== What you will do ==
**a)** Summarize the forum text on card-driven unit activation in two sentences.
**b)** In the forum text on card-driven unit activation, one poster suggests a straight port of the system into already existing games. Explain in one sentence what that poster says the port would achieve.
**c)** Answer these questions using the forum text on card-driven unit activation:
(i) In which board game did each unit have a card?
(ii) Which units had higher card values?
(iii) Which series of games is mentioned near the end, and from which company?

== Page text ==
--------------------------------------------------
The board game Eastern Front Tank Leader had a system whereby each unit had a card.

The active player played a card to activate a unit, his opponent could trump it with a better card, the active player could trump that in turn and so on until a player dropped out. Then you activated units from the top of the stack down.

Better trained/ motivated/ supplied units would have higher values.

It gave players more control over things than Memoir '44 style card play.
There are 100 types of people in the world, those who understand binary and those who can work from incomplete data

Last Hussar

Im thinking a straight port into already existing games, to give a tad more control
I have neither the time nor the crayons to explain why you are wrong.

"The test of our progress is not whether we add more to the abundance of those who have much; it is whether we provide enough for those who have too little."
Franklin D. Roosevelt

GNU PTerry

Orcs

Also the Combat commander series of games from GMT Games
The cynics are right nine times out of ten. -Mencken, H. L.
--------------------------------------------------
== Records provided ==
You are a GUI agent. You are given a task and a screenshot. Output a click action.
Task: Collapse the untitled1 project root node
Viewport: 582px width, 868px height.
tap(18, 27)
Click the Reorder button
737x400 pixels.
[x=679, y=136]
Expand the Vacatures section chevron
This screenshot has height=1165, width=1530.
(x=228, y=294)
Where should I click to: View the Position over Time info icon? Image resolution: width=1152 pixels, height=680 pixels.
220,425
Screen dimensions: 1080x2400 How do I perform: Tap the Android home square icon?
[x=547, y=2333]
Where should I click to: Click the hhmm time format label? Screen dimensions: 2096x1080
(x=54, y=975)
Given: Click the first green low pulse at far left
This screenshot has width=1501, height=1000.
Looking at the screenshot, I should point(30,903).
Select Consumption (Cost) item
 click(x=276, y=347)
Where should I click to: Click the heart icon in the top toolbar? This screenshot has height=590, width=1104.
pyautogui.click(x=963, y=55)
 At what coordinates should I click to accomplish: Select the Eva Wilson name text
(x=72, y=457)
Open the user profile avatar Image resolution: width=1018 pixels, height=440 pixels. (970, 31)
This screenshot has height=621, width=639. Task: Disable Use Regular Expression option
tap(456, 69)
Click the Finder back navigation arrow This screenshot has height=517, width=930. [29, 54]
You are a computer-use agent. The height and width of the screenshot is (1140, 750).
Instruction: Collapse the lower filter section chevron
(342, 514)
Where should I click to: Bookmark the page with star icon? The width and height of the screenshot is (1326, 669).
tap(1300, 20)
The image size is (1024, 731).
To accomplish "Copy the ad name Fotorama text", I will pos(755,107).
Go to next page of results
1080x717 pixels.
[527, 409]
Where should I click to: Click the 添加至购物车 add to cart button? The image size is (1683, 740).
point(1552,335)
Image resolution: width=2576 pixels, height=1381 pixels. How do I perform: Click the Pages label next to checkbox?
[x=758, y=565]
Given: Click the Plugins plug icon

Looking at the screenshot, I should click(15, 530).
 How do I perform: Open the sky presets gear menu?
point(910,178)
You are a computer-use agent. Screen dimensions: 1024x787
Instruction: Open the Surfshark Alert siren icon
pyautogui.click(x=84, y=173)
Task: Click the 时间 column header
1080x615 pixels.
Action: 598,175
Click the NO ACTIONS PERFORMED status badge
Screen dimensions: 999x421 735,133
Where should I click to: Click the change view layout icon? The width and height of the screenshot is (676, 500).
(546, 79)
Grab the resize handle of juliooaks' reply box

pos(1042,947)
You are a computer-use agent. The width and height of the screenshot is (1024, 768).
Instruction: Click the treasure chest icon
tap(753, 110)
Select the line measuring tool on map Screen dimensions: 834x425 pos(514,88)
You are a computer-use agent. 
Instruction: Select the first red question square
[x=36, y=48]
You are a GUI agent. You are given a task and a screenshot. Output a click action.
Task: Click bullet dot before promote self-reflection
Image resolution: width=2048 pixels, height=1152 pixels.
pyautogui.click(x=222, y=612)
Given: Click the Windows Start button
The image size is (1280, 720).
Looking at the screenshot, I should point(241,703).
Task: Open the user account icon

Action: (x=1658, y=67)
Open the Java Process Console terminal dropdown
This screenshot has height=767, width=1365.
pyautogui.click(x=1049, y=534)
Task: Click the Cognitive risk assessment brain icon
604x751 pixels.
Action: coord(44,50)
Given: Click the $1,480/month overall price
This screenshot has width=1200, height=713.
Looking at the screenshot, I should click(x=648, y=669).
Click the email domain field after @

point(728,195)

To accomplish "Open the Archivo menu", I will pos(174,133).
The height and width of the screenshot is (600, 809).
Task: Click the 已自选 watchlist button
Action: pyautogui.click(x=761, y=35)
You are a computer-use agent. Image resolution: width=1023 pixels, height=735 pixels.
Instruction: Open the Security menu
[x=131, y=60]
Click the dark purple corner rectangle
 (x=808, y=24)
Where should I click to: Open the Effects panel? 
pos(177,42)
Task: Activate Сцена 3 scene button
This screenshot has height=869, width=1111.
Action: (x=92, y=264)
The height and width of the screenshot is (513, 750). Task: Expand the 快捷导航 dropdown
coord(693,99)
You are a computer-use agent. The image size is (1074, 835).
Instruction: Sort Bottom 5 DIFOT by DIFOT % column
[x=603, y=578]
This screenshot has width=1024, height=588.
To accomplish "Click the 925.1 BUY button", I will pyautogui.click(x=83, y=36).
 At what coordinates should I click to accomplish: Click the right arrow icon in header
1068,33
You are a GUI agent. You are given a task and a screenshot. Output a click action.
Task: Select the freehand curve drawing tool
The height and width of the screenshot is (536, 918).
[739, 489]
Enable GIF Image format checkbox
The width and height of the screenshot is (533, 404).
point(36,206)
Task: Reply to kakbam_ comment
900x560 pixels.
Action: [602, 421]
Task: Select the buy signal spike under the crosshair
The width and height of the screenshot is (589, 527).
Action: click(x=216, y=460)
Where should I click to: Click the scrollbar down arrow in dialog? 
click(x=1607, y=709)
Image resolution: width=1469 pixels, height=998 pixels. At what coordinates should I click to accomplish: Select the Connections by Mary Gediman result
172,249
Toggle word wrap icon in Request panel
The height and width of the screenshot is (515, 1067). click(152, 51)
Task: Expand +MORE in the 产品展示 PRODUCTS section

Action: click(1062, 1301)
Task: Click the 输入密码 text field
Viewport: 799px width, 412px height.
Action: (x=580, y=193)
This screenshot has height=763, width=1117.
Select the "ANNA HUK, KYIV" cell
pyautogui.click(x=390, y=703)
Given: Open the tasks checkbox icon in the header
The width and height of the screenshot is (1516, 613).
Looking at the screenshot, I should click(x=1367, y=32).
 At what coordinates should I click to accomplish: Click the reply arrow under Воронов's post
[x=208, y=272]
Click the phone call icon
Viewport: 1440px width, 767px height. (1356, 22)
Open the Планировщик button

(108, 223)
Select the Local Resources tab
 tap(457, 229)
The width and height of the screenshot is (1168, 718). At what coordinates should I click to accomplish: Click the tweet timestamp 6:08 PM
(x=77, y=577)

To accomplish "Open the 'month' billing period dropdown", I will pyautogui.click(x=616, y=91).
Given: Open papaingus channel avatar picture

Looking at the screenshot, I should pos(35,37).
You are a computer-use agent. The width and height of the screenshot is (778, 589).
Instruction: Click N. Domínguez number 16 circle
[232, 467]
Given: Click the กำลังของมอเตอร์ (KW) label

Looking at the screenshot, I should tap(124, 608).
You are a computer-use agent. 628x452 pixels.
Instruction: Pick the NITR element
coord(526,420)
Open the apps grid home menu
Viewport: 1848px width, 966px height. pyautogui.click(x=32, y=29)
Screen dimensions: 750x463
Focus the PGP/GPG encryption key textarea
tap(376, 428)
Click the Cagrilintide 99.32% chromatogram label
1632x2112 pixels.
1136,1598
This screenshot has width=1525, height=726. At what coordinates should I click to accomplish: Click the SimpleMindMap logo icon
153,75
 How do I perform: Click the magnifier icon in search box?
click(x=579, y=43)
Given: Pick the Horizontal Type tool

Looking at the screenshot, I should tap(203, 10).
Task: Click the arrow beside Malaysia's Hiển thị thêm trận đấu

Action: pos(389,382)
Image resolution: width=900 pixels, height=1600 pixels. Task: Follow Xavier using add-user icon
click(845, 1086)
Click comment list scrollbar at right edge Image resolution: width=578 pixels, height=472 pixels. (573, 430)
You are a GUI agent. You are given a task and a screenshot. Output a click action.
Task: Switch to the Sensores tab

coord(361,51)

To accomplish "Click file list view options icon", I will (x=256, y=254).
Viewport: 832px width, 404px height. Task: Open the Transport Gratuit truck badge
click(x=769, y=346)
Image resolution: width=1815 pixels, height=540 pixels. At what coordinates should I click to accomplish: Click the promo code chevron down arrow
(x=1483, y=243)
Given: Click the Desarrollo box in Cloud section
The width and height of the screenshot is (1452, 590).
--------------------------------------------------
== Outputs by task ==
**a)** In the board game Eastern Front Tank Leader, each unit had a card, and players trumped each other's cards until one dropped out, after which units were activated from the top of the stack down, with better trained, motivated, or supplied units having higher values. This system gave players more control than Memoir '44 style card play, and the Combat Commander series from GMT Games is also named.

**b)** The poster says a straight port into already existing games would give players a bit more control.

**c)**
(i) Eastern Front Tank Leader.
(ii) Better trained, motivated, or supplied units.
(iii) The Combat Commander series, from GMT Games.